** Problem details **
Please repeat the data starting at the line containing "At what coordinates should I click to accomplish: Tap the 20" and ending at the line containing "coord(1244,783)", substituting "header" for "footer" and leaving everything else unchanged.

** Recorded data **
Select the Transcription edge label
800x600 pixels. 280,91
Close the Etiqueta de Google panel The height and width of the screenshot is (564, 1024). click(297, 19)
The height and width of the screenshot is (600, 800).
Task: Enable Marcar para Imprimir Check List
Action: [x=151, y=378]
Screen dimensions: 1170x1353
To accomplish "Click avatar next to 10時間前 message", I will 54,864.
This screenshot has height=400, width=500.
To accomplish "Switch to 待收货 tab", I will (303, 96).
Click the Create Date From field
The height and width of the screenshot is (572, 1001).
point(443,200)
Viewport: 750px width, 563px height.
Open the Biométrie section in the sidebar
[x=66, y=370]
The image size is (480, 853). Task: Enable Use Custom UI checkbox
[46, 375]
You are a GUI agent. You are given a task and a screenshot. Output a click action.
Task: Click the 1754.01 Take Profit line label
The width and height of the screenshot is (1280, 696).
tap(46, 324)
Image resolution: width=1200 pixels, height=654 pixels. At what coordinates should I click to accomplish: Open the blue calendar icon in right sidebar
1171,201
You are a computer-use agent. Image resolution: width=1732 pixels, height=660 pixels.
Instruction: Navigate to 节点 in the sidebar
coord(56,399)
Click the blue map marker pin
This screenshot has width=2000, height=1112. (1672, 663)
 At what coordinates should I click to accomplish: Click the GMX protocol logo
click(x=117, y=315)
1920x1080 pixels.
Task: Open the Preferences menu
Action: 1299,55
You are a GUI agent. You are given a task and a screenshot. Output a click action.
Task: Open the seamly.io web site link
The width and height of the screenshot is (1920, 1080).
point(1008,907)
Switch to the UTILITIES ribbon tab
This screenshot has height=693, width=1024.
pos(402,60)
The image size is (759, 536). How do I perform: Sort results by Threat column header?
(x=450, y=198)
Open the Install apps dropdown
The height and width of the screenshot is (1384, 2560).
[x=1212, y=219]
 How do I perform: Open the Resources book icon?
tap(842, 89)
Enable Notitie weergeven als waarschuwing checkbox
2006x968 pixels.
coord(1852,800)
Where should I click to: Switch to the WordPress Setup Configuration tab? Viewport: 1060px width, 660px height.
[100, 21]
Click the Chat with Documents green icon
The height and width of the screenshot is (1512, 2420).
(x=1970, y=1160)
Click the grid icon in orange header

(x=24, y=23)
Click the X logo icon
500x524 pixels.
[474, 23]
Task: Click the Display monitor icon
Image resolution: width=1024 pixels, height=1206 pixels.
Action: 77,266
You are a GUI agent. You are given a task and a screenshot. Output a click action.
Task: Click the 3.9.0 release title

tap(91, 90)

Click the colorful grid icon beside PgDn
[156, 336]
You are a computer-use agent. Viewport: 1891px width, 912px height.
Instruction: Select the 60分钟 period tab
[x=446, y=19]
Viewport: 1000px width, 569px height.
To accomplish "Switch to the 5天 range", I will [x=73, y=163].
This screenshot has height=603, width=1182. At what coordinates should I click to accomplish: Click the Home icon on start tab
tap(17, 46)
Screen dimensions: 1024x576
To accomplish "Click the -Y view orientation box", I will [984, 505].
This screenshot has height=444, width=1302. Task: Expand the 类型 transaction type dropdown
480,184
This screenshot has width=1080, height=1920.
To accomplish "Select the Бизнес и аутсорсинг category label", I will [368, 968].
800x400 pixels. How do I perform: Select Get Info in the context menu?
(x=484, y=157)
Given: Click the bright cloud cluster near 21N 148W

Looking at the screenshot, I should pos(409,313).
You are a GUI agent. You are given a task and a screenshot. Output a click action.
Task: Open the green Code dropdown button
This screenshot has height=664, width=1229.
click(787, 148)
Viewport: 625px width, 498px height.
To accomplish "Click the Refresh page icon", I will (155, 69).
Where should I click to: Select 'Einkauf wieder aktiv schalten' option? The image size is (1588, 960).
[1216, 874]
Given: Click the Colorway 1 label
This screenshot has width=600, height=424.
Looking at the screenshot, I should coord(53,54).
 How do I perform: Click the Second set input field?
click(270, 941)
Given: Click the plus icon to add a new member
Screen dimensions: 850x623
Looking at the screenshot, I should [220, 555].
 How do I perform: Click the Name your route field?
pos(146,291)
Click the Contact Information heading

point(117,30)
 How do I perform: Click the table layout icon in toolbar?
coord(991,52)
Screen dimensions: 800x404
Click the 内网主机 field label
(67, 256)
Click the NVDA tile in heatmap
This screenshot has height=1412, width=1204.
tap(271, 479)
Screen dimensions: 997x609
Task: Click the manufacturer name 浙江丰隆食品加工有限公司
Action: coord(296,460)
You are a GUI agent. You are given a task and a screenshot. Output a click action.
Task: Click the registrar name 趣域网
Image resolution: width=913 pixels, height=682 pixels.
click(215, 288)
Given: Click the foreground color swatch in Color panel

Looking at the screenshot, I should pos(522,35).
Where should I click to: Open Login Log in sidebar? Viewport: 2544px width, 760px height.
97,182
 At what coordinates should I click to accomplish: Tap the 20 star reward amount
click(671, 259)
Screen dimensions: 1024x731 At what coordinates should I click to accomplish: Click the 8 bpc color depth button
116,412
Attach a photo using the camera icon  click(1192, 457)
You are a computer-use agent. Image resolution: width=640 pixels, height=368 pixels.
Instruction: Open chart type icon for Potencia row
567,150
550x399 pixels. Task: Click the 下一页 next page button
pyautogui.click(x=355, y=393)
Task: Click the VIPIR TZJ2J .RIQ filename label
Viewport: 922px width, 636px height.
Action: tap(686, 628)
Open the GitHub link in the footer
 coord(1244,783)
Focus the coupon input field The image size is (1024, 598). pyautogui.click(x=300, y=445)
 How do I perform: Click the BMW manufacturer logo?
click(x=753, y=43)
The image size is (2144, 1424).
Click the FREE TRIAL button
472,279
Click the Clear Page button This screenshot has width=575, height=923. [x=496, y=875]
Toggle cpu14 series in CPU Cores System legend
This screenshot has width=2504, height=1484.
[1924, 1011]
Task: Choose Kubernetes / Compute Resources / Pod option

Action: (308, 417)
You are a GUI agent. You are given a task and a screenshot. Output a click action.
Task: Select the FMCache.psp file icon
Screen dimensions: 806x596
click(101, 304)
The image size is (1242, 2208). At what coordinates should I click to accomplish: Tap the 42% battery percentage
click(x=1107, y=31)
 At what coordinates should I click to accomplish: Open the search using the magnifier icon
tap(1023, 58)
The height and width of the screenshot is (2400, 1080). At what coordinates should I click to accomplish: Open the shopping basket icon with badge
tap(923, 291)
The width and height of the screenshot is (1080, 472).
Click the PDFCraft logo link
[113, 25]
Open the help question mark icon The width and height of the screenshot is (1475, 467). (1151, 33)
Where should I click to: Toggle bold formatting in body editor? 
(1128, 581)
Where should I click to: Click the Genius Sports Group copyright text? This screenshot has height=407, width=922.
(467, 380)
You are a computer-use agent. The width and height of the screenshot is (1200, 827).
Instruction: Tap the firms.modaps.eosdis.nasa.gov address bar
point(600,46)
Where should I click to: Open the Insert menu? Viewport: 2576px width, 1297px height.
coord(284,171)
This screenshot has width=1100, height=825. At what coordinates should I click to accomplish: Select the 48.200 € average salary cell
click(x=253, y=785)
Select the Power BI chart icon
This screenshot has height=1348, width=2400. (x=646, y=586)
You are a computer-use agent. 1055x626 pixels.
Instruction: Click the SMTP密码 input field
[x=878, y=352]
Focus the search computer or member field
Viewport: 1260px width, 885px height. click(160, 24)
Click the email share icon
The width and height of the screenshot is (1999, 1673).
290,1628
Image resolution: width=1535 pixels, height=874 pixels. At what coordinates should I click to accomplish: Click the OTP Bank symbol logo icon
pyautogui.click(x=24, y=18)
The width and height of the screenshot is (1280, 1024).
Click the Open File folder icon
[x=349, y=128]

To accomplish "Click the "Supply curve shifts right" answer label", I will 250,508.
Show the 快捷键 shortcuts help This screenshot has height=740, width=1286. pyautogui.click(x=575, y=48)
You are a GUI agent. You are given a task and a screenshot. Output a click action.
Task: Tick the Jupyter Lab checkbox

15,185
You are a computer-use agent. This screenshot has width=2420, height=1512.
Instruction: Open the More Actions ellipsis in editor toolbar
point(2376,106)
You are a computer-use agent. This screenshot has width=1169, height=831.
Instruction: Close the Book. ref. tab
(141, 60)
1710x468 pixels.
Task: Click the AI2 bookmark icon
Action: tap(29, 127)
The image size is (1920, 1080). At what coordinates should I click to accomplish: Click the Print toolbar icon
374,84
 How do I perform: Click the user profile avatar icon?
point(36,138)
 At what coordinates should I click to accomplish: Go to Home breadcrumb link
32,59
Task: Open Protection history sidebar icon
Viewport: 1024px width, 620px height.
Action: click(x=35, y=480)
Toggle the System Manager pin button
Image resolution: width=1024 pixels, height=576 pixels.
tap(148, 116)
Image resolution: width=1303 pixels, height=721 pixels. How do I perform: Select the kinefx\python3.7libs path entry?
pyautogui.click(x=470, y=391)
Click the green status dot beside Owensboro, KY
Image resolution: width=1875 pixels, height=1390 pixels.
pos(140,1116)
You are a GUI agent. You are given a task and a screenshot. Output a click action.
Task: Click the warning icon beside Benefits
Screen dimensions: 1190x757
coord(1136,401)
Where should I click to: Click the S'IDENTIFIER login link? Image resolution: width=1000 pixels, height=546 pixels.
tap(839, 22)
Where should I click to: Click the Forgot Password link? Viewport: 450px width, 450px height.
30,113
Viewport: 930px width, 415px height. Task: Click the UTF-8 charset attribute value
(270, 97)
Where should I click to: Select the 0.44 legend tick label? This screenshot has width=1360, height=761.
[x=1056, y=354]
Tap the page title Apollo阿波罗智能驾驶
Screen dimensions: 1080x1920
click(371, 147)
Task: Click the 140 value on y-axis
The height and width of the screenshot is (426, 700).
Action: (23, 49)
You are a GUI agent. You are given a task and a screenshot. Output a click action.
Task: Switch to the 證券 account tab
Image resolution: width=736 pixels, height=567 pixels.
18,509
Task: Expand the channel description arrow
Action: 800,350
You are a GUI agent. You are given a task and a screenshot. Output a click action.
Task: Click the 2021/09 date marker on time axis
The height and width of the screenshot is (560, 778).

** Answer for this exercise **
 At what coordinates should I click to accomplish: Tap the 20 star reward amount
click(671, 259)
Screen dimensions: 1024x731 At what coordinates should I click to accomplish: Click the 8 bpc color depth button
116,412
Attach a photo using the camera icon  click(1192, 457)
You are a computer-use agent. Image resolution: width=640 pixels, height=368 pixels.
Instruction: Open chart type icon for Potencia row
567,150
550x399 pixels. Task: Click the 下一页 next page button
pyautogui.click(x=355, y=393)
Task: Click the VIPIR TZJ2J .RIQ filename label
Viewport: 922px width, 636px height.
Action: tap(686, 628)
Open the GitHub link in the header
 coord(1244,783)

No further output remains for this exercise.